In general, obtaining an appropriate correction algorithm can be a surprisingly difficult problem. For clouds specifically, there are several issues. First, cloud lengths would likely not be proportional to $\sqrt{a}$ since clouds are fractal and the length dimensions of fractal objects do not necessarily scale with $\sqrt{a}$ (Mandelbrot, 1982). Second, on a rotating planet, cloud lengths in the zonal direction may be related to area through a different function than cloud lengths in the meridional direction, since there are different temperature, moisture and Coriolis force gradients zonally vs. meridionally, and these gradients may be functions of the horizontal scale. Third, cloud locations are not statistically independent of the domain edge location for large domains due to variability in regional climatological cloud fractions owing to, e.g., the placement of the continents or the sphericity of Earth. Finally, cloud shapes are quite variable, and so any relationship between cloud length and cloud area can only be expressed statistically.

This last point is particularly problematic, since it makes simply measuring the relationship between cloud area and cloud length difficult and affected, again, by the choice of the domain size. Consider a hypothetical case where most large clouds are much longer zonally than they are meridionally but whose dimensions are measured in a square domain. The only clouds whose zonal lengths can be accurately estimated are those not truncated by the western or eastern sides of the domain. Such clouds will be predominately *not* wider zonally than meridionally because the zonally wider clouds will be truncated and subsequently removed from the analysis. The measured sample will be heavily biased away from zonally wide clouds, skewing the measured relationship between cloud length and area.

For a more in-depth exploration of the subtleties involved in correcting object size distributions, see Chap. 4 of the MS thesis by DeWitt (2023).

To create an exponential distribution of cluster sizes, in Sect. 3.4 we create percolation lattices with a site occupation probability equal to 0.5. Theoretically, this should result in a cluster size distribution that follows a power law with an exponential cutoff. This is supported by Fig. C1, which shows that the calculated histograms are indeed linear on a log-linear plot for *a*≳200 sites, which is a requirement for an exponential distribution.

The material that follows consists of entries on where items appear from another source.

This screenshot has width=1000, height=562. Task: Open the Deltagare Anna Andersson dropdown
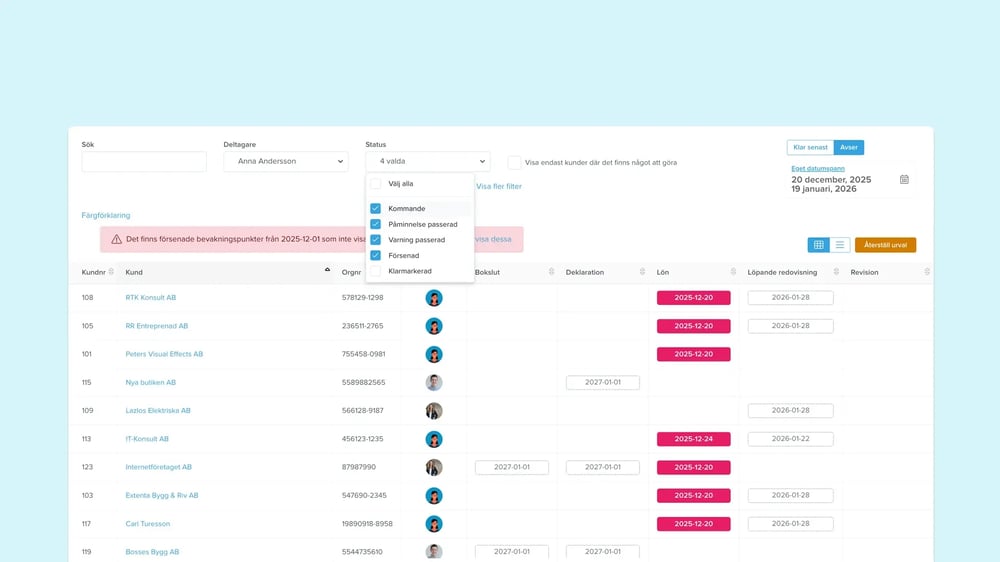[x=285, y=161]
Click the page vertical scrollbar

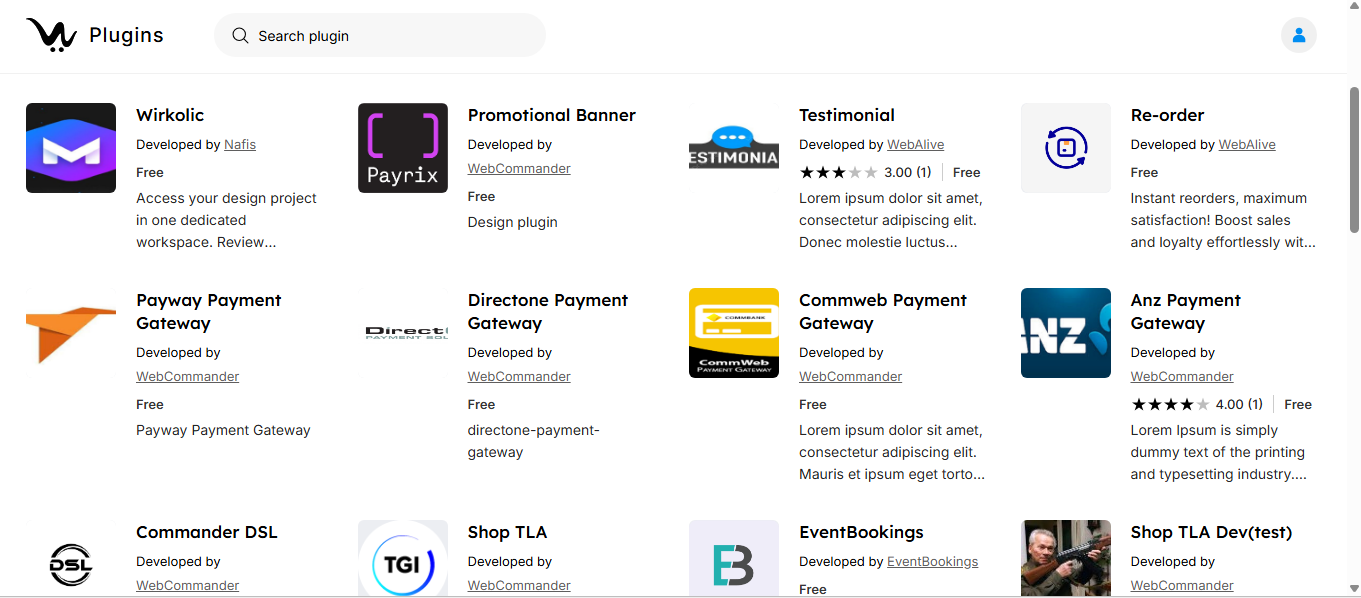(1354, 160)
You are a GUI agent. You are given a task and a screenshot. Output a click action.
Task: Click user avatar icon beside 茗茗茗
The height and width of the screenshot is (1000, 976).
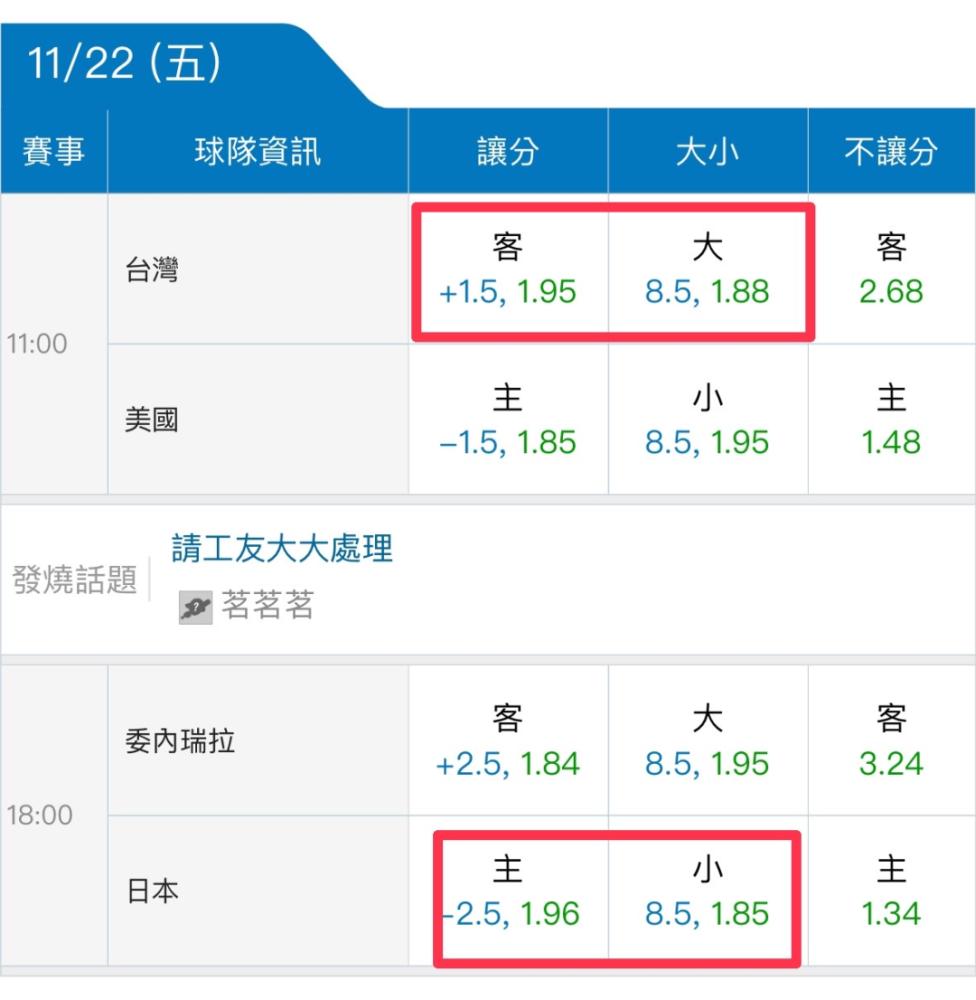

Interestingly, the 40×40 subdomains, which are strongly influenced by the removal of truncated clusters, also result in an apparently exponential distribution but with a steeper slope. Such exponential behavior cannot continue to arbitrarily large cluster areas, however, because a pure exponential tail would predict a nonzero probability of observing a cluster that is larger than the lattice itself, which is impossible if truncated clusters are removed.

Python code for calculating size distributions, which automates the procedures recommended for finite-domain effects, is freely available at https://github.com/thomasdewitt/Size-distributions-in-finite-domains (last access: 17 July 2024; https://doi.org/10.5281/zenodo.11373373, DeWitt, 2024). The GOES-West dataset was downloaded from the ICARE Data Center in Lille, France (https://www.icare.univ-lille.fr/, ICARE, 2023).

TDD: conceptualization, formal analysis, methodology and writing (original draft preparation). TJG: conceptualization, funding acquisition, supervision, methodology and writing (review and editing).

At least one of the (co-)authors is a member of the editorial board of *Atmospheric Chemistry and Physics*. The peer-review process was guided by an independent editor, and the authors also have no other competing interests to declare.

Publisher’s note: Copernicus Publications remains neutral with regard to jurisdictional claims made in the text, published maps, institutional affiliations, or any other geographical representation in this paper. While Copernicus Publications makes every effort to include appropriate place names, the final responsibility lies with the authors.

Karlie N. Rees, Steven K. Krueger and Corey Bois all contributed to discussions about the research. The Center for High Performance Computing at the University of Utah provided data storage and computing services. George Craig and Theresa Mieslinger provided constructive feedback that improved the manuscript during review.

This research has been supported by the National Science Foundation (grant no. PDM-2210179).

This paper was edited by Peer Nowack and reviewed by Theresa Mieslinger and George Craig.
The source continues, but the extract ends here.